Esto es lo más grande que un dirigente político puede conseguir: que la ciudadanía entera se sienta partícipe de una proceso político, empezado desde arriba, para superar fisuras regadas con demasiada sangre. Erdogan lo ha conseguido. Al sacar los blindados en Estambul como si fuera Hakkari, al disparar gas y balas de plásticos contra adoscentes de colegio privado como si fueran campesinos kurdos, al meter en prisión a twitteros de Izmir como si fueran periodistas kurdas, ha hecho reconocerse a toda la población de Turquía como un solo cuerpo: el pueblo frente al poder.

Recep Tayyip Erdogan ha sacrificado todo para llegar a esta meta. Su buen nombre de estadista admirado en toda Europa como modernizador y democratizador de Turquía.
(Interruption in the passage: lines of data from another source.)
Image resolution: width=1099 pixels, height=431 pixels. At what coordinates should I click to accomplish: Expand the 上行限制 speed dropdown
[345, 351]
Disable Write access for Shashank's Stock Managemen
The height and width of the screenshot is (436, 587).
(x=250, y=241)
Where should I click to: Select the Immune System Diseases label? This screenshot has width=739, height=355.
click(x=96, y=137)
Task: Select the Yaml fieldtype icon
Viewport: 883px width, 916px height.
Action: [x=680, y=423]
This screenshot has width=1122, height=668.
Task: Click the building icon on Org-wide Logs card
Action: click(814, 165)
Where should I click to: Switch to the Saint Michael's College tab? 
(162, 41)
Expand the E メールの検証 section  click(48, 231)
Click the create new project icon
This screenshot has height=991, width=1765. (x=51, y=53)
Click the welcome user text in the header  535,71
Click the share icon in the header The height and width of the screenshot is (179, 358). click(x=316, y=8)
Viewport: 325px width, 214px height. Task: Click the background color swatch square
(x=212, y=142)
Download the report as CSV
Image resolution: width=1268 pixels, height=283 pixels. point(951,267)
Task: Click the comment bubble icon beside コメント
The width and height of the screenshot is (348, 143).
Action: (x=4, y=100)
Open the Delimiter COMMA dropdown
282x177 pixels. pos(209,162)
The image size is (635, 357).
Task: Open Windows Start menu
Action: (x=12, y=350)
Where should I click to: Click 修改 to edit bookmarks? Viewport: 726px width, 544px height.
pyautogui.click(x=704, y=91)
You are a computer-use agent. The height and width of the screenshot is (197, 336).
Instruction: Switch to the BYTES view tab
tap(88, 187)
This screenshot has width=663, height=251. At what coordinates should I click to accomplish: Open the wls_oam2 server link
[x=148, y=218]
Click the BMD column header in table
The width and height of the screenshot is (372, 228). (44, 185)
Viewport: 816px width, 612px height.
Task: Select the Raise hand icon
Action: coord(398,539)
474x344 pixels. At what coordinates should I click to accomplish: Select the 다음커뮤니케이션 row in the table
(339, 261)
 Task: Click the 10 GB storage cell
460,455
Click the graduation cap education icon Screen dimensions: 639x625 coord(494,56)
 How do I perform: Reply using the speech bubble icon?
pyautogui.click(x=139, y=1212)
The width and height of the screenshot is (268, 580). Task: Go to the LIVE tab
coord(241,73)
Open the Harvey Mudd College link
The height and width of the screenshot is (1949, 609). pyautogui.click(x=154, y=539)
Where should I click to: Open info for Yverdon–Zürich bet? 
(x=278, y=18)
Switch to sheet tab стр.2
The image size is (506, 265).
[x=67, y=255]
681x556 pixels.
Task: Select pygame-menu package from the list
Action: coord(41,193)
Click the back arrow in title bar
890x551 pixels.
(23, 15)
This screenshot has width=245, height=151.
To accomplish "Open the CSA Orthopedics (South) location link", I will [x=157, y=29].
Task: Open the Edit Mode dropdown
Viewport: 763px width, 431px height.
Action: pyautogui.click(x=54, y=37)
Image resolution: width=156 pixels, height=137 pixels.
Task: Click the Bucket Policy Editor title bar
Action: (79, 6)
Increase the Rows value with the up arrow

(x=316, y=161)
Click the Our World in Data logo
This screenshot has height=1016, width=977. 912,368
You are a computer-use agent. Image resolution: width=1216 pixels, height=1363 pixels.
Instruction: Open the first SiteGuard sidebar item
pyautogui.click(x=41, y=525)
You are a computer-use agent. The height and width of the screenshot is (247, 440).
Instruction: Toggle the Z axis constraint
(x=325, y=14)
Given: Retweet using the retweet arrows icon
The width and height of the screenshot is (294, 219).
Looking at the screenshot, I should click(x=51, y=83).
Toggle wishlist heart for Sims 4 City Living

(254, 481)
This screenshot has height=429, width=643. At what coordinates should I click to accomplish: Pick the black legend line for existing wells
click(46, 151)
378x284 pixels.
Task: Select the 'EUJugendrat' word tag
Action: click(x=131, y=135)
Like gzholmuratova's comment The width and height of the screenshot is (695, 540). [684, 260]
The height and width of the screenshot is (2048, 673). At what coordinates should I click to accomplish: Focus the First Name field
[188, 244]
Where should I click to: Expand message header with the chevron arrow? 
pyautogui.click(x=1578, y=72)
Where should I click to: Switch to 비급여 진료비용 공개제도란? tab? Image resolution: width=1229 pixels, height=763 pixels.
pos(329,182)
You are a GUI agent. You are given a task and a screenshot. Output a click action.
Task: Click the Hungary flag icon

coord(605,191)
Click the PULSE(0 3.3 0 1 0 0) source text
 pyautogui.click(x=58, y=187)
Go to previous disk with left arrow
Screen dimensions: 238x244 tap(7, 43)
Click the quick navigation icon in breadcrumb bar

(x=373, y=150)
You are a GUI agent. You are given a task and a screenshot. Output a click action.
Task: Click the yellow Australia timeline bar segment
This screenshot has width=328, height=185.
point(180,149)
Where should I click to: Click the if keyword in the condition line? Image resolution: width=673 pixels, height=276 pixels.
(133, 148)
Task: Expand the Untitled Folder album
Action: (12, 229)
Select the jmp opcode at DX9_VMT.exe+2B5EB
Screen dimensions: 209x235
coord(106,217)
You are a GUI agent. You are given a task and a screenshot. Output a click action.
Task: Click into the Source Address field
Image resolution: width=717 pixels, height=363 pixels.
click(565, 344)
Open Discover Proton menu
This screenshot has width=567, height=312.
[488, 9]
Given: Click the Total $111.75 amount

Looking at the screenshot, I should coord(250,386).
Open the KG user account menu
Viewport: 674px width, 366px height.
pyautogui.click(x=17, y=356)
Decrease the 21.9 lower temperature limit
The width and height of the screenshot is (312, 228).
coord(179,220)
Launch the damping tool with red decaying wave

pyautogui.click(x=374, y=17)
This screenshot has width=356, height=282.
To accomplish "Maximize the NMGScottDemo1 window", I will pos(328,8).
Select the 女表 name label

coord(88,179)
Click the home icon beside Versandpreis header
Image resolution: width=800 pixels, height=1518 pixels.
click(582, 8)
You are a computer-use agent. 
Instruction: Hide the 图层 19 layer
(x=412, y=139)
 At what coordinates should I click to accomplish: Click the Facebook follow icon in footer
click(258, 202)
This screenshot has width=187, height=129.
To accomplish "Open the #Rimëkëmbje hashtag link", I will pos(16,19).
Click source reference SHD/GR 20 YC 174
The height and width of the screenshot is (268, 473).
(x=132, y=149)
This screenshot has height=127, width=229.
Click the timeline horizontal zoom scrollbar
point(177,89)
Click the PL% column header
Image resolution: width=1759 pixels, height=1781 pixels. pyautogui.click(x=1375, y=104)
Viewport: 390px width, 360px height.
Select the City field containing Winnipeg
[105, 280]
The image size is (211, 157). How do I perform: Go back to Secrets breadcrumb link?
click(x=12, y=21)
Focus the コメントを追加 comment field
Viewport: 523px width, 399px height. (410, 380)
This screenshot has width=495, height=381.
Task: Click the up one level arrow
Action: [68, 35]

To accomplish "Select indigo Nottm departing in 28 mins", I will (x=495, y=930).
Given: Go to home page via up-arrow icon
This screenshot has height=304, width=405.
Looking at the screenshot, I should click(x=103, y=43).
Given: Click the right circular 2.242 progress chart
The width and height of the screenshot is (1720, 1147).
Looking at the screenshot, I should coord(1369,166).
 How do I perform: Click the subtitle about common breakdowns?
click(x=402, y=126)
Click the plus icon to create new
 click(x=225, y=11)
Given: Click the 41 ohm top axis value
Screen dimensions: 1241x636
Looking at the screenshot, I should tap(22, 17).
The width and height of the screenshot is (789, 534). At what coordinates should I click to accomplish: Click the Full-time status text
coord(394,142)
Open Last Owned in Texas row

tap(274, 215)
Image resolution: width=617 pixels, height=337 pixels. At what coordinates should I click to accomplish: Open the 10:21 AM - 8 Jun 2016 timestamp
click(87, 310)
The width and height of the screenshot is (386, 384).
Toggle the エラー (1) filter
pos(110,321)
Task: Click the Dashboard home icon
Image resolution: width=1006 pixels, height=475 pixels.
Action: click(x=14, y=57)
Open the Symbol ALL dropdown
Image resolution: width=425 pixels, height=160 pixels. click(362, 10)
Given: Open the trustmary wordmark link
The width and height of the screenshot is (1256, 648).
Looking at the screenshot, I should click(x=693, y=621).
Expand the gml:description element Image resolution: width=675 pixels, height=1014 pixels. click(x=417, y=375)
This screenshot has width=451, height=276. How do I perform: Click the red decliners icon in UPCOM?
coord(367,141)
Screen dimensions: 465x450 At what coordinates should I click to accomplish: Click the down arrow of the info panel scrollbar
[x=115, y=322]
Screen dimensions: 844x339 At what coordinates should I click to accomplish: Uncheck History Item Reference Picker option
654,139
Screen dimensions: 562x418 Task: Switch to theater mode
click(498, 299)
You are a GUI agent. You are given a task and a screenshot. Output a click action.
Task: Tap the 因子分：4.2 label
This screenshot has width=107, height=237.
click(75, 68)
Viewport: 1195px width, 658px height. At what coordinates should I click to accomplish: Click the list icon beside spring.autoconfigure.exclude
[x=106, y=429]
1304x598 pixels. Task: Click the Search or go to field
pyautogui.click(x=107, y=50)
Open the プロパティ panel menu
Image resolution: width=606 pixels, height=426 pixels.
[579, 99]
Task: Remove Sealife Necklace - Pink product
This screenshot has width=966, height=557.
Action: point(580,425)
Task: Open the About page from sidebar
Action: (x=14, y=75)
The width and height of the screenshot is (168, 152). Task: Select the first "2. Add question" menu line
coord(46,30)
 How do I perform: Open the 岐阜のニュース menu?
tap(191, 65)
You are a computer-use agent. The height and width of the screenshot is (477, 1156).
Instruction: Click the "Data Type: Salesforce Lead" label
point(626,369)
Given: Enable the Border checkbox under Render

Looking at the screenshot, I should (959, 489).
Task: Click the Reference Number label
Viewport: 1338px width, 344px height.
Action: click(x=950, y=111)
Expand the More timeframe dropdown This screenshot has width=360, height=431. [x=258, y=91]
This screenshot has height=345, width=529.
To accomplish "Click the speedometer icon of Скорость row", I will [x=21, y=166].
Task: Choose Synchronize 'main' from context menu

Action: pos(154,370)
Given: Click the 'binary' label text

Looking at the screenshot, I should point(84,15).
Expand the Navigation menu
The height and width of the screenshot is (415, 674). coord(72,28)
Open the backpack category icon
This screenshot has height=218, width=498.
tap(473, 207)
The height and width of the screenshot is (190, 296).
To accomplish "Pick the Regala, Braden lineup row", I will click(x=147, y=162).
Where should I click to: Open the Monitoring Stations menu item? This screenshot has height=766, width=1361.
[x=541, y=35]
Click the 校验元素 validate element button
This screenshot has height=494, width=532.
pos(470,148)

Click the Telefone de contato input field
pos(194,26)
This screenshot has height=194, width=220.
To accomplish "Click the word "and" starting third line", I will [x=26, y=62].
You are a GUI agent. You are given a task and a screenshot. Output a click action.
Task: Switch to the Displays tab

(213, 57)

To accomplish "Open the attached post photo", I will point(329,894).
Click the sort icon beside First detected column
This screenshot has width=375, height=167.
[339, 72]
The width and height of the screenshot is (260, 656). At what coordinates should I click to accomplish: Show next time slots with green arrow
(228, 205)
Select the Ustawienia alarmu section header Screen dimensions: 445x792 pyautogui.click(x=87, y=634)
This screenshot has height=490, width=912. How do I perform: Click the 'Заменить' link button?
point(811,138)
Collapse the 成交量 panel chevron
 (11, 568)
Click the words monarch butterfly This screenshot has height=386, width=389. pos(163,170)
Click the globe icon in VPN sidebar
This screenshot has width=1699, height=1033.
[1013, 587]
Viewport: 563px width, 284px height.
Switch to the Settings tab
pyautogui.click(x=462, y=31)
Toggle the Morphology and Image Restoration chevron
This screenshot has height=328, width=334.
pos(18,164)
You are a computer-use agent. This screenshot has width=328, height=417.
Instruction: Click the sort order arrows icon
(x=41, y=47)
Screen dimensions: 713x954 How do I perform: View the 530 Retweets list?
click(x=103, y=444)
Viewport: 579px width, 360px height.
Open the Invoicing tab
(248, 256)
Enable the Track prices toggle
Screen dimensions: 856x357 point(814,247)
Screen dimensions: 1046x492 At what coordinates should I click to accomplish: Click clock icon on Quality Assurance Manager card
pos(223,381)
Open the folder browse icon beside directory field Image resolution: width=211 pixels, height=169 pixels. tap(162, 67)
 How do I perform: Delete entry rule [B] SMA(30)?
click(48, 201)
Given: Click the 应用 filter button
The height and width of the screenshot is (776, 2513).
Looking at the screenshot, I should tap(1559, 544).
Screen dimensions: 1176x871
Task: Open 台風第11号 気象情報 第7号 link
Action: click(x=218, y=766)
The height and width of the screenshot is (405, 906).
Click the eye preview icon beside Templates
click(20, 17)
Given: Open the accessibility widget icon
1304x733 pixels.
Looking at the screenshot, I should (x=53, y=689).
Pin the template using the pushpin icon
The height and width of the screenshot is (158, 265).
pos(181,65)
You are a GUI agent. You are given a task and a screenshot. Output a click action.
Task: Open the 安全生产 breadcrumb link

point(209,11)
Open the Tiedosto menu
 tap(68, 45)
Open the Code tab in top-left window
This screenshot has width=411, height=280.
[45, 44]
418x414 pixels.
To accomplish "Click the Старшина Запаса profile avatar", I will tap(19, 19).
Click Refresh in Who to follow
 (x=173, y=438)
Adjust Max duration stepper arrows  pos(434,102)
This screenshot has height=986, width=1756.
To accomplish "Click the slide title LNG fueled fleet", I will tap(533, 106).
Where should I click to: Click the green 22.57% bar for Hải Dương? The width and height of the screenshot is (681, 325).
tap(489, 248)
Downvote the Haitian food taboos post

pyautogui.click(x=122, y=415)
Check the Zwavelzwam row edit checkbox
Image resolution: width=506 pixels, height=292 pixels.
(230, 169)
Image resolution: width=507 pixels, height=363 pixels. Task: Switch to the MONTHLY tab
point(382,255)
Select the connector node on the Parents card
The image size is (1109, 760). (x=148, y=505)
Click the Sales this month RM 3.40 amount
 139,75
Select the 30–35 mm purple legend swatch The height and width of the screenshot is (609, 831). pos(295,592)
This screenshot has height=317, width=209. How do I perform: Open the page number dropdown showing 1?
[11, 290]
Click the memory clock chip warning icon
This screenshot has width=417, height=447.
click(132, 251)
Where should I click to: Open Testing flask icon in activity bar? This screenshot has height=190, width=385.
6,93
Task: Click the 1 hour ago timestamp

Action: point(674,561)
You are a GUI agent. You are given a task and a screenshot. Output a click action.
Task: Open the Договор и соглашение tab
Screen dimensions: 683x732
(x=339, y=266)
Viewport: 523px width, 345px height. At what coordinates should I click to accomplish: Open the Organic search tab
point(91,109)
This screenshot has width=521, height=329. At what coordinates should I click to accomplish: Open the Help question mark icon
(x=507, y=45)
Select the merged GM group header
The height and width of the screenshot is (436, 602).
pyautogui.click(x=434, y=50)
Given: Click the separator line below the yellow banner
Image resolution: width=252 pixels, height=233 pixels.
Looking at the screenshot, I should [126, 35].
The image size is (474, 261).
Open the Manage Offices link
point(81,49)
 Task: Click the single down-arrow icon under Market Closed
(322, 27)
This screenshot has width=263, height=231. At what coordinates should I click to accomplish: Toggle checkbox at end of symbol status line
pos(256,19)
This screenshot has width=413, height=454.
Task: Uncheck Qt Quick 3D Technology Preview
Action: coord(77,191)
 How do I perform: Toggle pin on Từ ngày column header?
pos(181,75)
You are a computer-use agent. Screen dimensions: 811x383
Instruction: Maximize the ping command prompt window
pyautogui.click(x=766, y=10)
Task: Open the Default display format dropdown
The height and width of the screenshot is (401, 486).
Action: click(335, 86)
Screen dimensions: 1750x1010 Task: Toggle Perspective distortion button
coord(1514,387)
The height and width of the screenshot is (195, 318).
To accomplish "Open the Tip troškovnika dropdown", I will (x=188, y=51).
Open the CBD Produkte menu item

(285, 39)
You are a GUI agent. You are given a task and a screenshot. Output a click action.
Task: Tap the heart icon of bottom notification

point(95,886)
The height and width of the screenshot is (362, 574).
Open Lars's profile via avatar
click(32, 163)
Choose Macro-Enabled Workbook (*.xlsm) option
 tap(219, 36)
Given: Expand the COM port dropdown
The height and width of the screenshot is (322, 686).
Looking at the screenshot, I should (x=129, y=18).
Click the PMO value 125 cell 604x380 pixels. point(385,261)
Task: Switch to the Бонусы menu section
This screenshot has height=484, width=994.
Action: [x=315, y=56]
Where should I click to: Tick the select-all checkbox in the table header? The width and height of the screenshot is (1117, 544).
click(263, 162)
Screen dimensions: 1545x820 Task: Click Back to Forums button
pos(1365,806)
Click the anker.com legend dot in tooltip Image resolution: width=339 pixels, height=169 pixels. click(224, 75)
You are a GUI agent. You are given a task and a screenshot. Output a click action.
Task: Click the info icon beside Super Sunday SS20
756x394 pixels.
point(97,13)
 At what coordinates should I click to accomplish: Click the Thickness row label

Su fama de gestor eficaz, capaz de poner fin a la inflación y atraer el capital extranjero. Su talante como renovador del islamismo como ideología política apta para jugar según las reglas y ser admitida en los salones de la democracia. Su carisma como voz de los oprimidos de toda la vida, los campesinos de Anatolia, contra las clases dominantes. Su capacidad de unir en un partido fuerte a todo tipo de votantes y conferir estabilidad a un panorama político siempre imprevisible.

Erdogan ha destruido la imagen democrática de Turquía, cambiándola por la de un estado policial

Ya no es nadie. Ya debe pagar los autobuses que llevan a sus simpatizantes a aclamarlo, y debe cortar sistemáticamente todas las redes de transporte público los días de manifestaciones, barcos y puentes incluidos, para evitar que sus adversarios parezcan más numerosos. Ya es el hombre que ha destruido la imagen democrática de Turquía, cambiándola por la de un estado policial, con cientos de agentes antidisturbios vigilando día y noche Taksim desde hace semanas para evitar que unos ciudadanos coloquen flores rojas en el pavimento. Es el hombre que ha demostrado la incapacidad del islamismo, tantas veces llamado moderado, de asumir la laicidad del Estado. Es el hombre que ha destruido el poder del AKP.

Su tarea ha sido infinitamente más difícil que la de Mohamed Morsi, que sólo necesitó un año – hoy mismo se cumple -para enseñar al pueblo egipcio que el islam no es la solución para nadie, que el islamismo no sólo no es democrático sino que es más violento, más excluyente, más opresor que la dictadura anterior. Algo que un pueblo, arrullado por las voces melífluas de los telepredicadores, debe experimentar en su carne para créerselo, parece, aunque haya tantos ejemplos cerca.

Los Quince Días de Taksim han forjado una nueva Turquía, un país sin fisuras

Erdogan tuvo un desafío mayor: destruir la engañosa imagen del islamismo político turco ha sido sólo el principio. Los Quince Días de Taksim han forjado una nueva Turquía, un país sin fisuras étnicas, unido en contra del autoritarismo, sin necesidad de militares ni golpes – vieja rémora superada – y sin miedo ante el poder.

Como corresponde, el destino de Erdogan será más duro. Con suerte, una enfermedad se lo llevará pronto. Si pierde ese tren, acabará sus días convertido en un espectro al que no querrán aprovechar ni los caricaturistas ya.

Su hazaña, su hybris serían de tragedia griega, si no fuera por un detalle. Quien puso los muertos no fue Recep Tayyip Erdogan. Fueron Ethem Sarisülük, Abdullah Cömert, Mehmet Ayvalitas y Medeni Yildirim (y el policía Mustafa Sari, al que dejaron de recordar en Taksim desde que Erdogan hablaba del «heroismo épico» de unas fuerzas dedicadas a gasear a los ciudadanos). Aleví uno, alauí árabe otro, marxista el tercero, kurdo el cuarto. Son ellos, no Erdogan, quienes han pagado con su vida para abrir camino hacia la nueva Turquía. Son las decenas que han pagado con un ojo de la cara el valor de resistir a las balas de plástico. Son las decenas de miles que han bajado día tras día a la calle, con el gas pimienta en los pulmones, riéndose aún entre el lagrimeo. Así que al final, quizás Dios no exista ni haya profetas, y lo que sí exista sea esa cosa extraña, casi olvidada, en la que ya nadie creía hasta Tahrir y Taksim: el pueblo, soberano de su destino.